Octonionic Clifford Algebra for the Internal Space of the Standard Model

Abstract

AbstractWe explore the \({\mathbb Z}_2\) graded product \(C{\ell }_{10} = C{\ell }_4 \, {\widehat{\otimes }} \, C{\ell }_6\) as a finite internal space algebra of the Standard Model of particle physics. The gamma matrices generating \(C{\ell }_{10}\) are expressed in terms of left multiplication by the imaginary octonion units and the Pauli matrices. The subgroup of Spin(10) that fixes an imaginary unit (and thus allows to write \({\mathbb O} = {\mathbb C} \oplus {\mathbb C}^3\) expressing the quark-lepton splitting) is the Pati-Salam group \(G_\textrm{PS} = Spin (4) \times Spin (6) / {\mathbb Z}_2 \subset Spin (10)\). If we identify the preserved imaginary unit with the \(C{\ell }_6\) pseudoscalar \(\omega _6 = \gamma _1 \cdots \gamma _6\), \(\omega _6^2 = -1\), then \(\mathcal{P} = \frac{1}{2} (1 - i\omega _6)\) will be the projector on the extended particle subspace, including the right-handed (sterile) neutrino.
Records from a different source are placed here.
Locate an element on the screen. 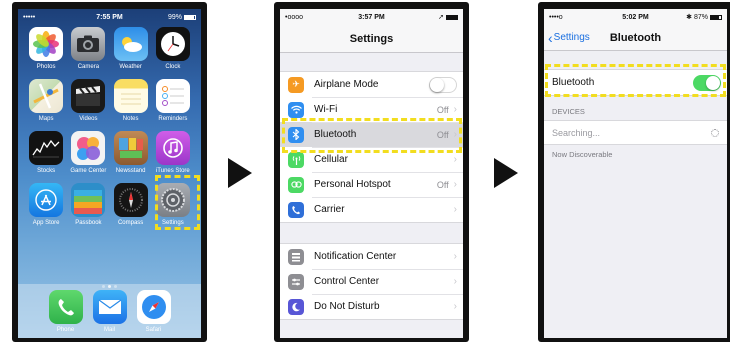  loading-spinner-icon is located at coordinates (715, 132).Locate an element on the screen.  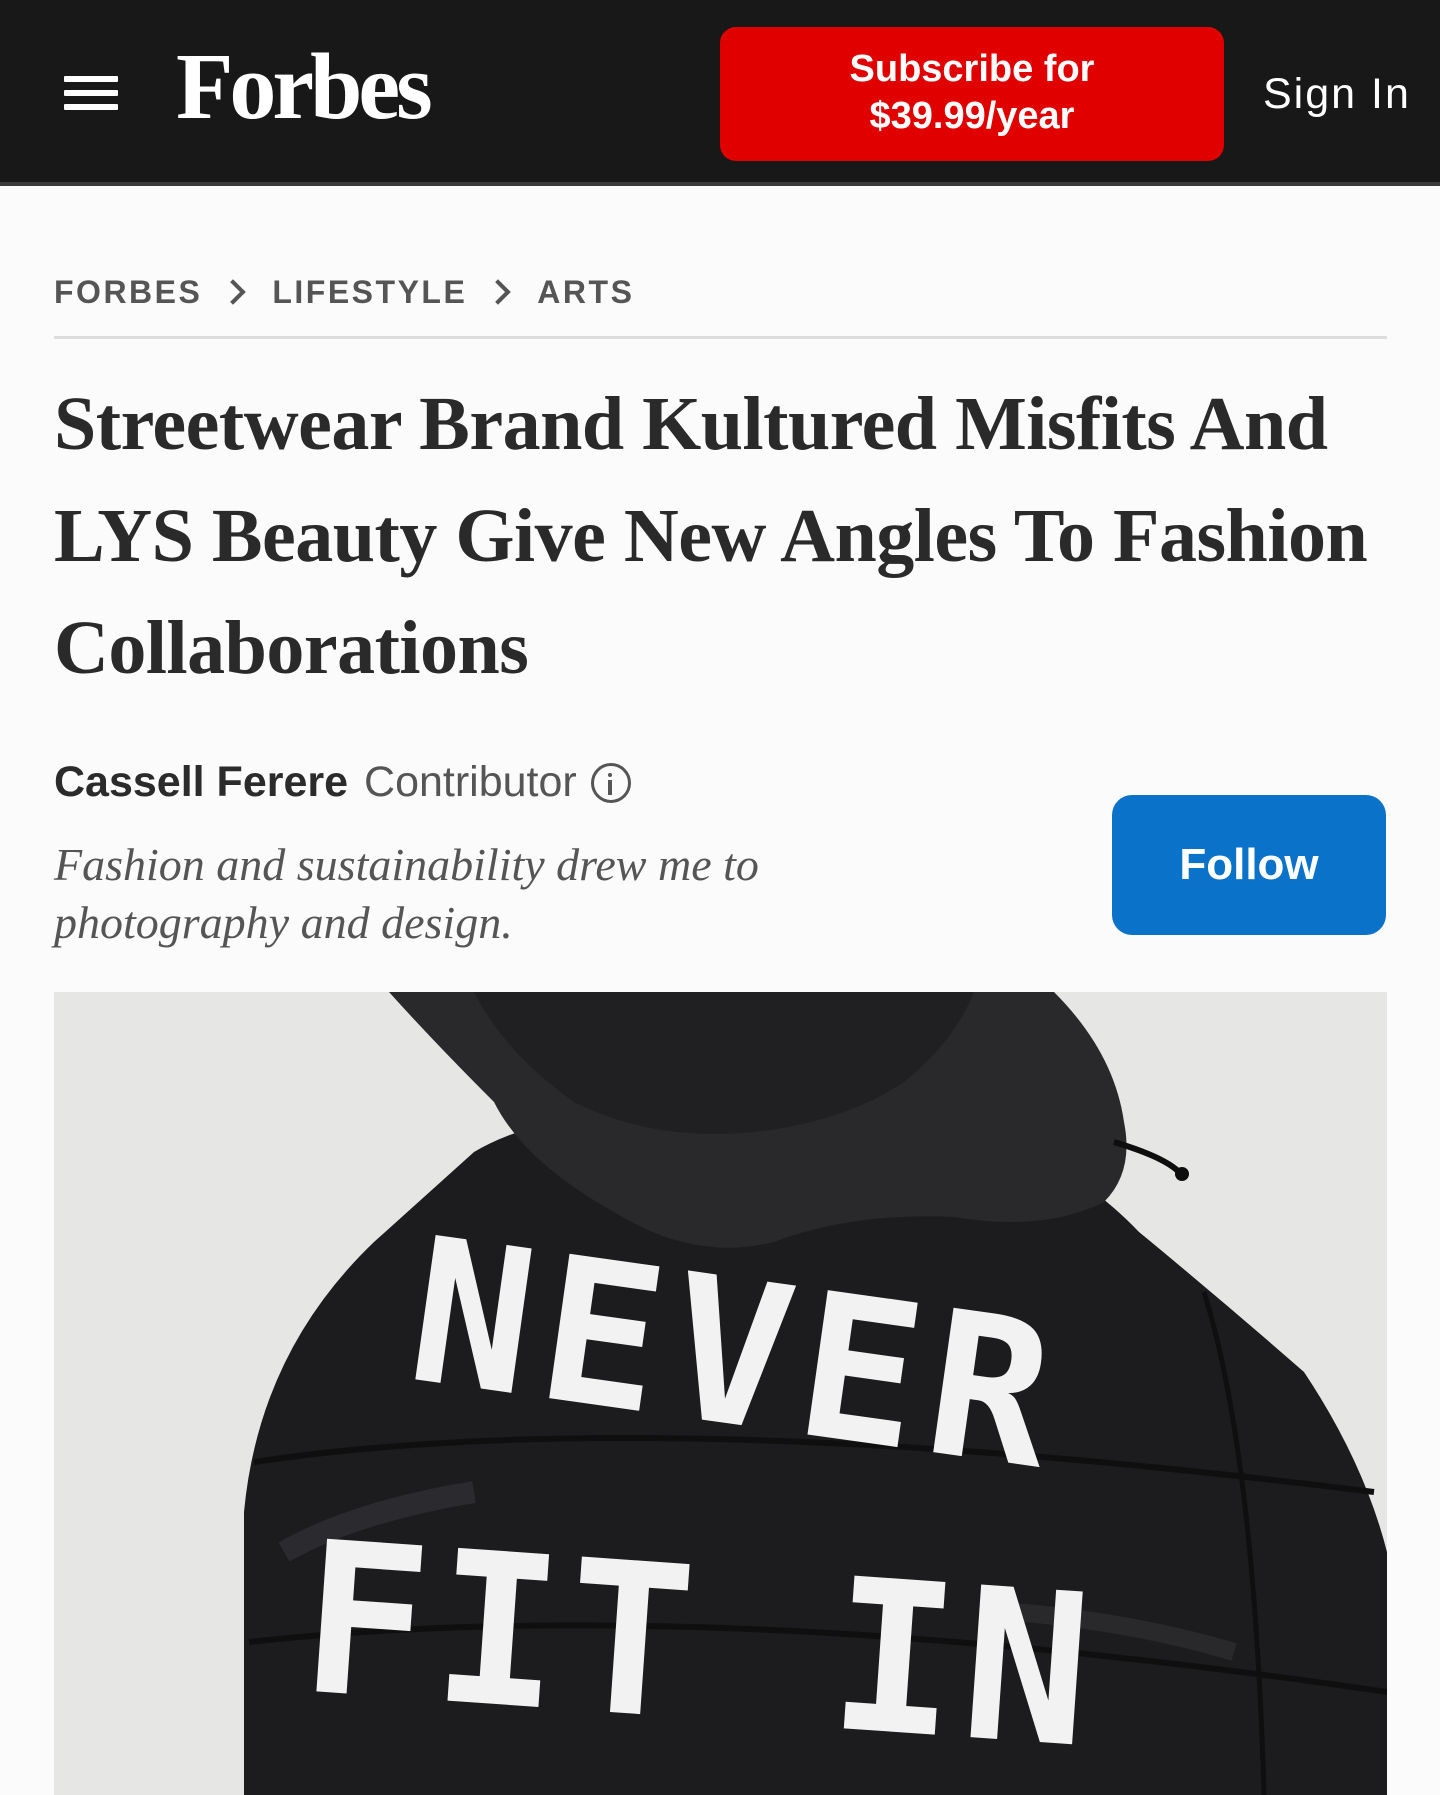
info-icon is located at coordinates (610, 782).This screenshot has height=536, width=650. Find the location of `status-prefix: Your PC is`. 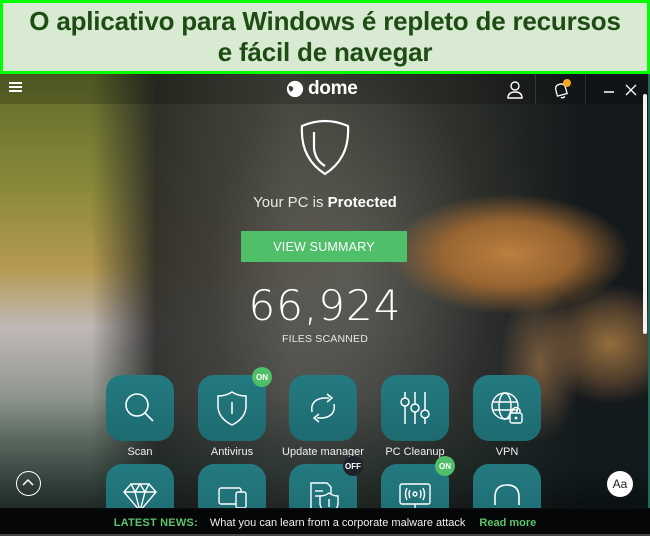

status-prefix: Your PC is is located at coordinates (290, 202).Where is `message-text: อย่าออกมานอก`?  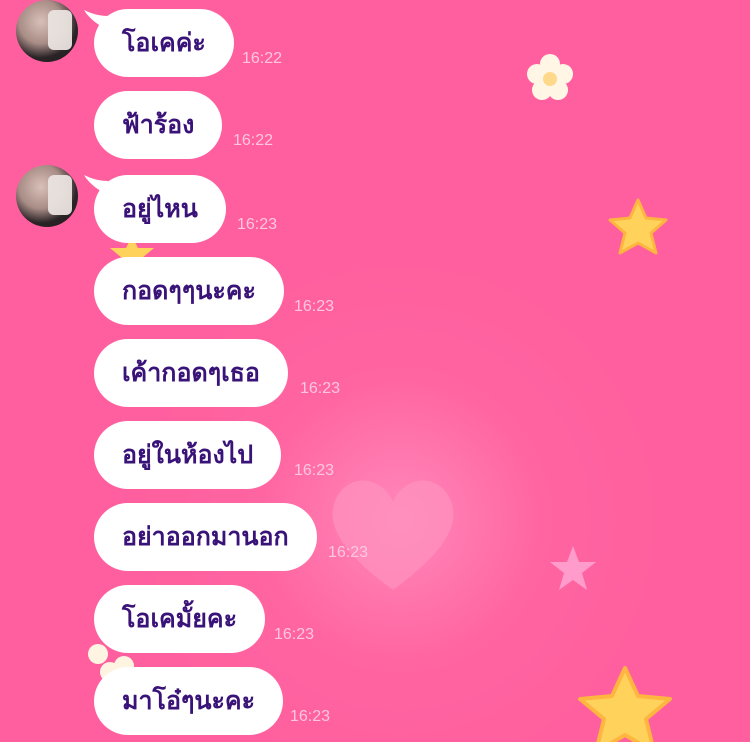
message-text: อย่าออกมานอก is located at coordinates (206, 536). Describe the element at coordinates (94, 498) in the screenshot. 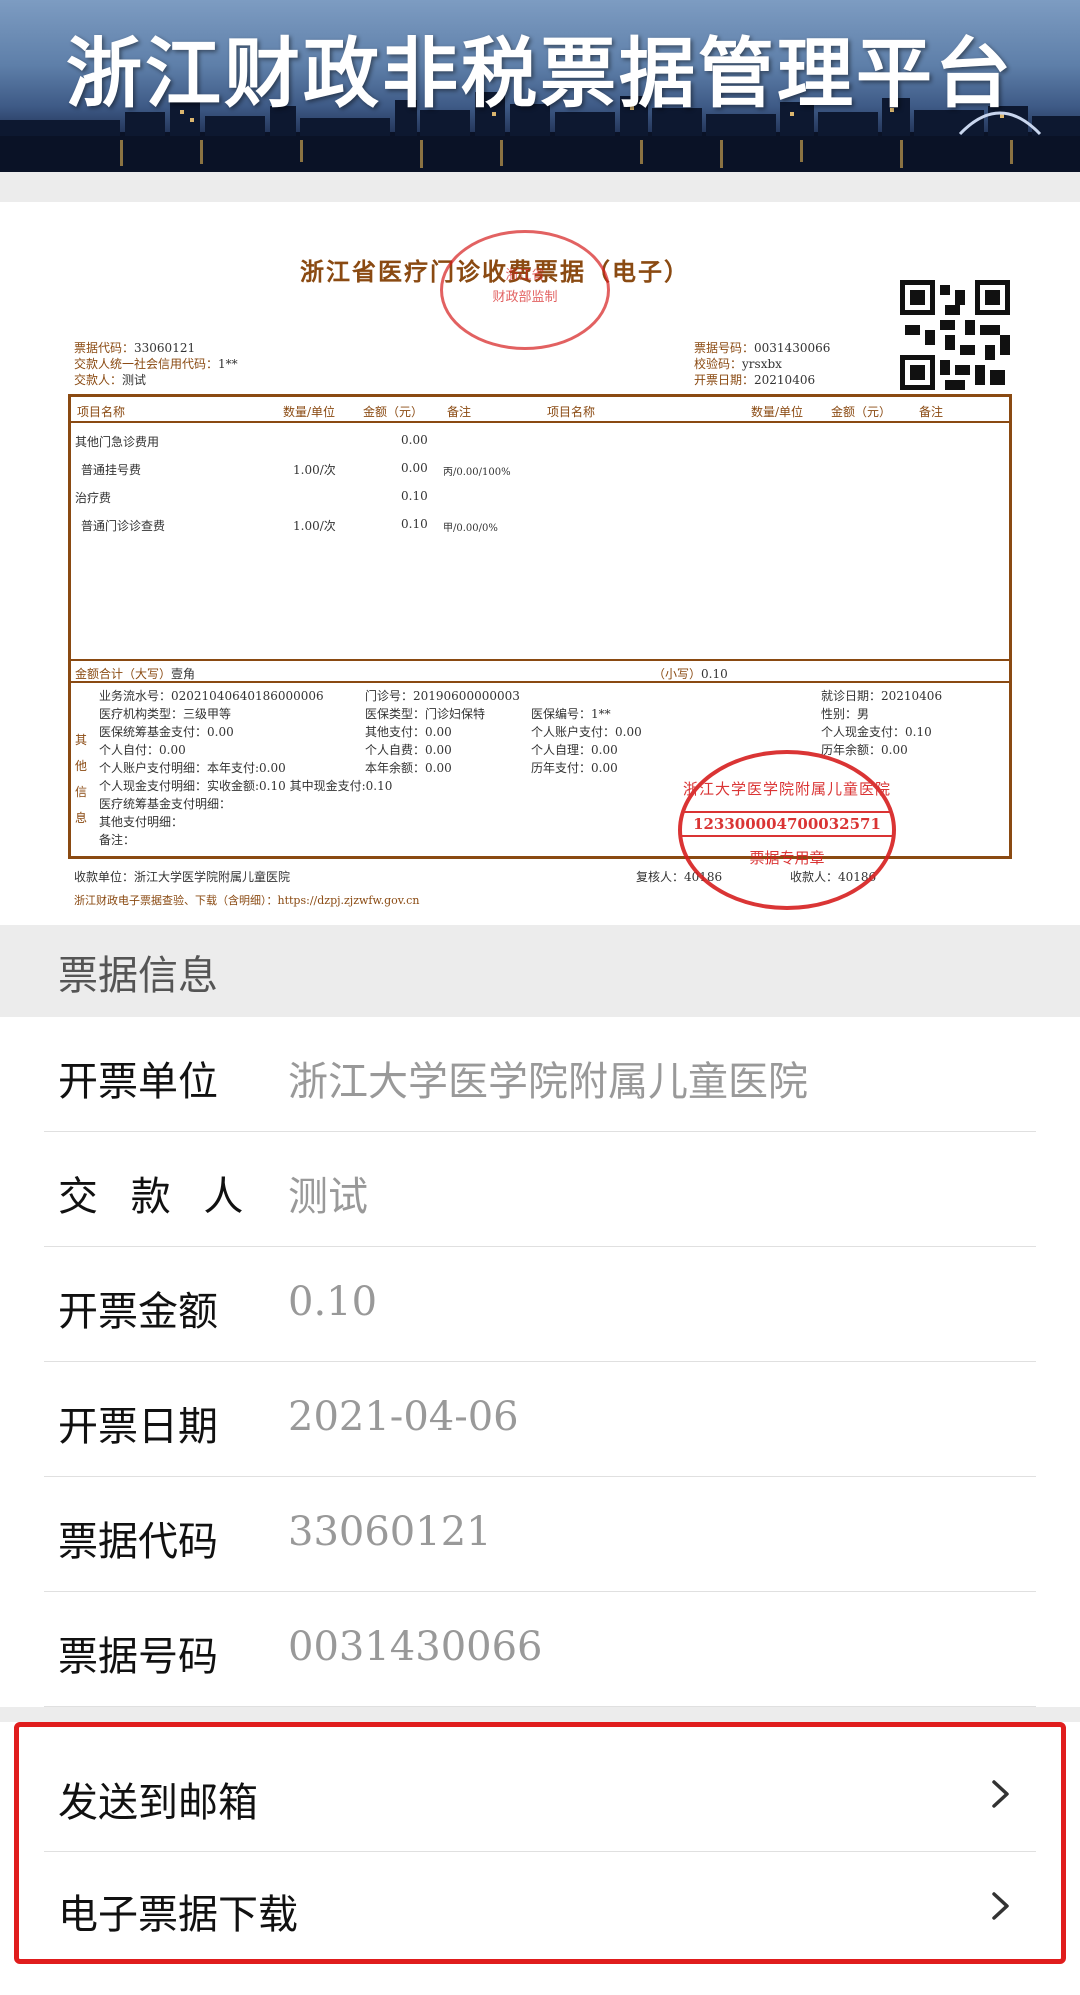

I see `row-name: 治疗费` at that location.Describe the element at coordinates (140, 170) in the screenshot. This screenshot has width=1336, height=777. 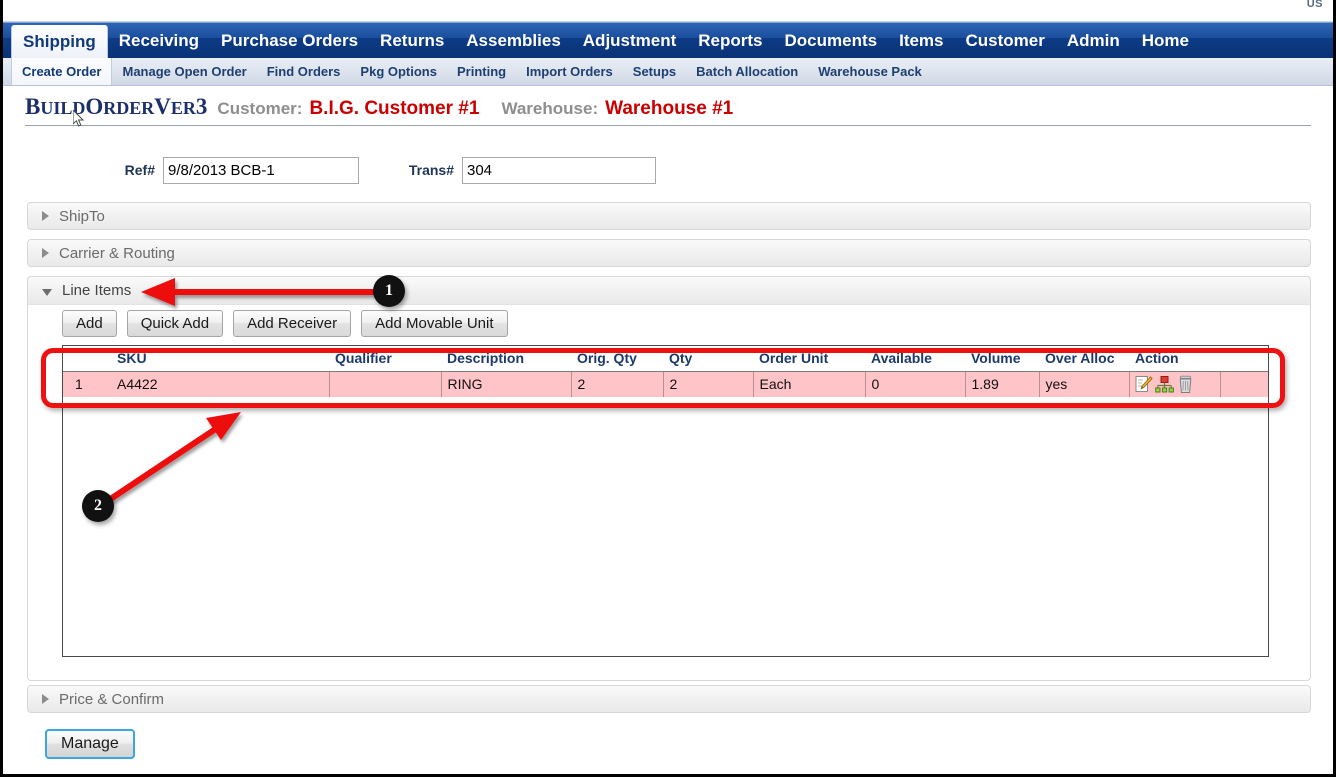
I see `ref-label: Ref#` at that location. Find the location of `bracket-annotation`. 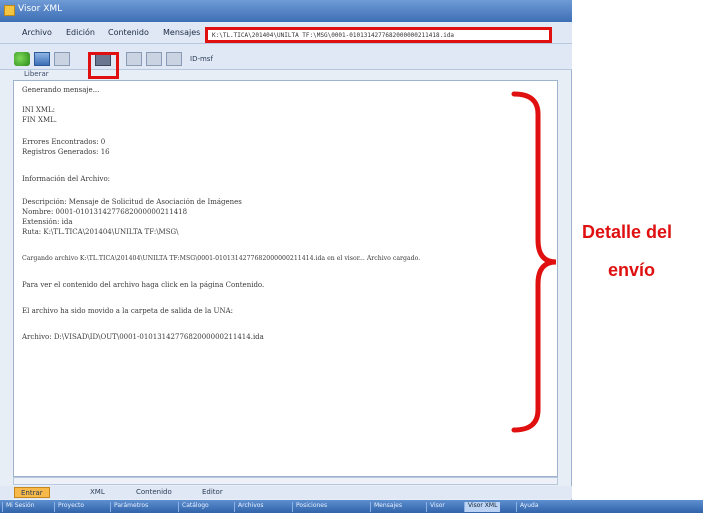

bracket-annotation is located at coordinates (534, 262).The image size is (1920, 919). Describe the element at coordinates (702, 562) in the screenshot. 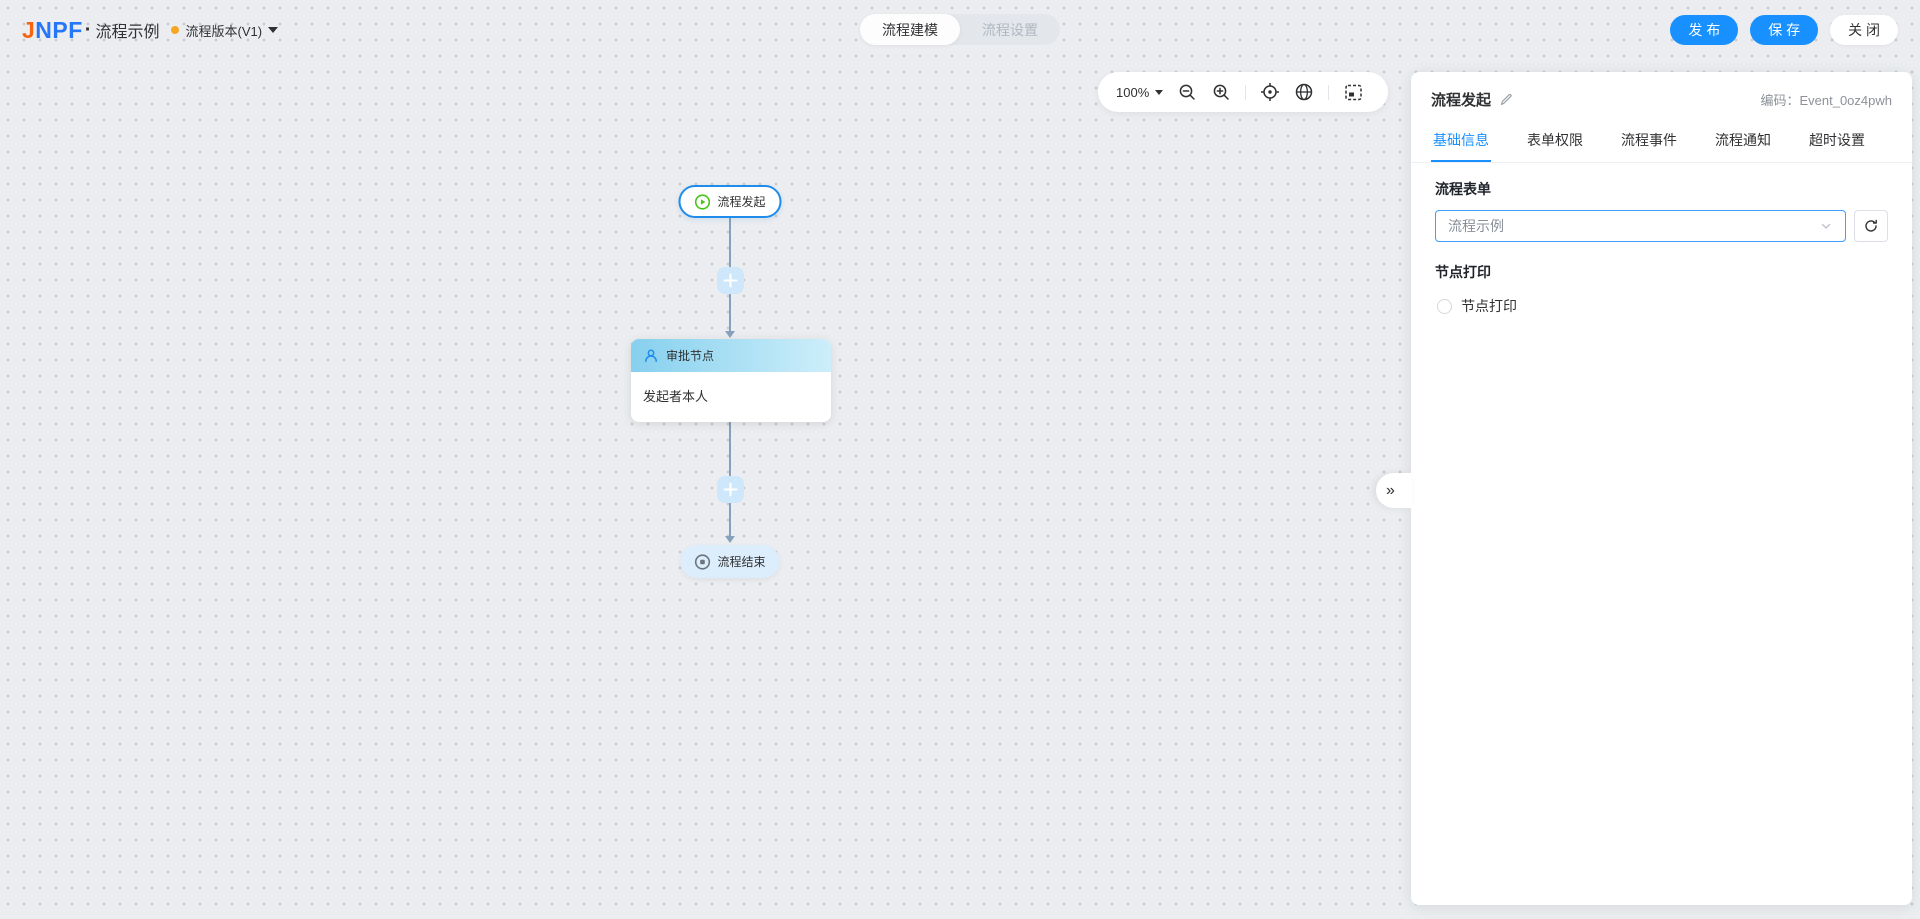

We express the generators of \(C{\ell }_4\) and \(C{\ell }_6\) in terms of fermionic oscillators \(a_{\alpha } , a_{\alpha }^* , \alpha = 1,2\) and \(b_j , b_j^* , j = 1,2,3\) describing flavour and colour, respectively. The internal space observables belong to the Jordan subalgebra of hermitian elements of the complexified Clifford algebra \({\mathbb C} \otimes C{\ell }_{10}\) which commute with the weak hypercharge \(\frac{1}{2} Y = \frac{1}{3} \sum _{j=1}^3 b_j^* b_j - \frac{1}{2} \sum _{\alpha = 1}^2 a_{\alpha }^* a_{\alpha }\). We only distinguish particles from antiparticles if they have different eigenvalues of Y. Thus the sterile neutrino and antineutrino (both with \(Y=0\)) are allowed to mix into Majorana neutrinos. Restricting \(C{\ell }_{10}\) to the particle subspace, which consists of leptons with \(Y < 0\) and quarks, allows a natural definition of the Higgs field \(\varPhi \), the scalar of Quillen’s superconnection, as an element of \(C{\ell }_4^1\), the odd part of the first factor in \(C{\ell }_{10}\). As an application we express the ratio \(\frac{m_H}{m_W}\) of the Higgs and the W-boson masses in terms of the cosine of the theoretical Weinberg angle.